Da mesma forma que outros Estados brasileiros, a primeira tentativa do governo paulista, assessorado pelos escritórios de advocacia St. Martin & Williams, Fowler Rodriguez & Chalos e Fayard & Honeycutt, foi na Corte da Louisiana - tribunal que tradicionalmente decidia de modo favorável aos ex-fumantes - em 1997. Na defesa, os fabricantes de cigarro alegaram que os autores das ações deveriam ingressar na Justiça Federal americana, conta Eduardo Tess, do escritório Tess Advogados, que representou o Estado de São Paulo junto aos escritórios estrangeiros. O argumento para escolher a Louisiana era o fato de as empresas terem ativos naquele Estado para pagar as indenizações. Mas a indústria utilizou a doutrina do "forum non conveniens" - "foro de não-conveniência" - com a alegação de que a jurisdição escolhida pelo autor da ação não é conveniente, porque os fatos e eventuais danos não ocorreram nele, mas outro foro, no caso o Brasil. Mesmo assim, os Estados brasileiros insistiram na tese com a tentativa de levar o caso à Corte de Delaware, onde o mesmo argumento da não-conveniência foi utilizado e acatado. O mérito das ações nem chegou a ser analisado - e esta foi a última cartada dos processos de Estados e municípios brasileiros fora do país.

Eduardo Tess diz que, no caso das ações individuais, muitos ex-fumantes e seus familiares acreditavam que entrariam "com uma petição de três páginas" e as empresas correriam em busca de acordos, como aconteceu nos Estados Unidos. Mas em muitos casos as ações foram simplesmente abandonadas pelos seus autores em função do custo que representavam para os advogados, já que eles patrocinavam as causas por meio de contratos de risco, ou seja, sua remuneração viria a partir de um percentual da indenização obtida na Justiça, e não mediante o pagamento de honorários. E, diante da paulatina redução da probabilidade de vitórias na Justiça, o número de advogados dispostos a patrocinar estas causas, e conseqüentemente das ações judiciais, têm caído constantemente. Este tipo de processo teve início em 1995 e alcançou seu auge e 2001, quando foram propostas 96 ações contra as fabricantes de cigarro no Brasil. Já no ano passado, apenas 23 processos judiciais foram propostos por ex-fumantes e seus familiares contra as principais fabricantes de cigarro no país - Souza Cruz e Philip Morris. Em 2004, foram 61 ações, e em 2005, 57, conforme um levantamento feito pelo advogado Ubiratan Mattos, sócio do escritório Mattos, Muriel e Kestener Advogados, que defende a Philip Morris. E, até maio deste ano, ingressaram na Justiça apenas 11 novas ações, de acordo com um levantamento da Souza Cruz.

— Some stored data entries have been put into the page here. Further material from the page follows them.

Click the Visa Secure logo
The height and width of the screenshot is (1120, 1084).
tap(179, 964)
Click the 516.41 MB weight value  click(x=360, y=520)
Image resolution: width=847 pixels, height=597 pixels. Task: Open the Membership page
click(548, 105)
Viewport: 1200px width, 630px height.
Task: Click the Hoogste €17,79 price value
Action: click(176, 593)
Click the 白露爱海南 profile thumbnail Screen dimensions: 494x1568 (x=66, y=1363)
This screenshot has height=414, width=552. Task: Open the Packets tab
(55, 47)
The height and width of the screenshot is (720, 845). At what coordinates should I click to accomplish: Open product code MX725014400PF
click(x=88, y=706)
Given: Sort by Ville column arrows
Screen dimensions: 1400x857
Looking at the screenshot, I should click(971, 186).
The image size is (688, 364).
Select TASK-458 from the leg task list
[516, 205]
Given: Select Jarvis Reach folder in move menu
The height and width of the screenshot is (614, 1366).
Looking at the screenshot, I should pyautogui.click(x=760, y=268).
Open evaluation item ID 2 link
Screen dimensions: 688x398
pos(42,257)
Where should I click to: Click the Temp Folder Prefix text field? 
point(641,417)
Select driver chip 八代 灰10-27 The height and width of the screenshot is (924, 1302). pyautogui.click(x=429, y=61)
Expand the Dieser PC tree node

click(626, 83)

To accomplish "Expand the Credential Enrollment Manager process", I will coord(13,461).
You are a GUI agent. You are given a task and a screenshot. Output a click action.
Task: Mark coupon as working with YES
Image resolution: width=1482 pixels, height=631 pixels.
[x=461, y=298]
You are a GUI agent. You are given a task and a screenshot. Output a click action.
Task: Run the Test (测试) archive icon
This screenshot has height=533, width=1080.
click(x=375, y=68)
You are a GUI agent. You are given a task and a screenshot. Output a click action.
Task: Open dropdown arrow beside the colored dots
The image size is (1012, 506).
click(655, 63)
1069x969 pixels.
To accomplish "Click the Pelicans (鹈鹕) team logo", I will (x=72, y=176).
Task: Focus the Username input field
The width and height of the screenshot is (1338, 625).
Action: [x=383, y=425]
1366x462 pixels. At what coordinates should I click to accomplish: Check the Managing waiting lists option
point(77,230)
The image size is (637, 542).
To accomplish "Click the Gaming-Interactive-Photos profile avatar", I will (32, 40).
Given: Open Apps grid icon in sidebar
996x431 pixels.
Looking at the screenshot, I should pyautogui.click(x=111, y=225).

Além da queda no número de ações, a resposta do Judiciário a elas é cada vez mais favorável à indústria do tabaco. Segundo o gerente de contencioso da Souza Cruz, Antonio Claudio Tarré, somente no ano passado houve 32 decisões de TJs contrárias aos pedidos de indenização e 41 casos foram encerrados no país. Resta saber agora como os ministros do STJ se comportarão com a iminência do julgamento do mérito dos poucos casos que subiram à corte.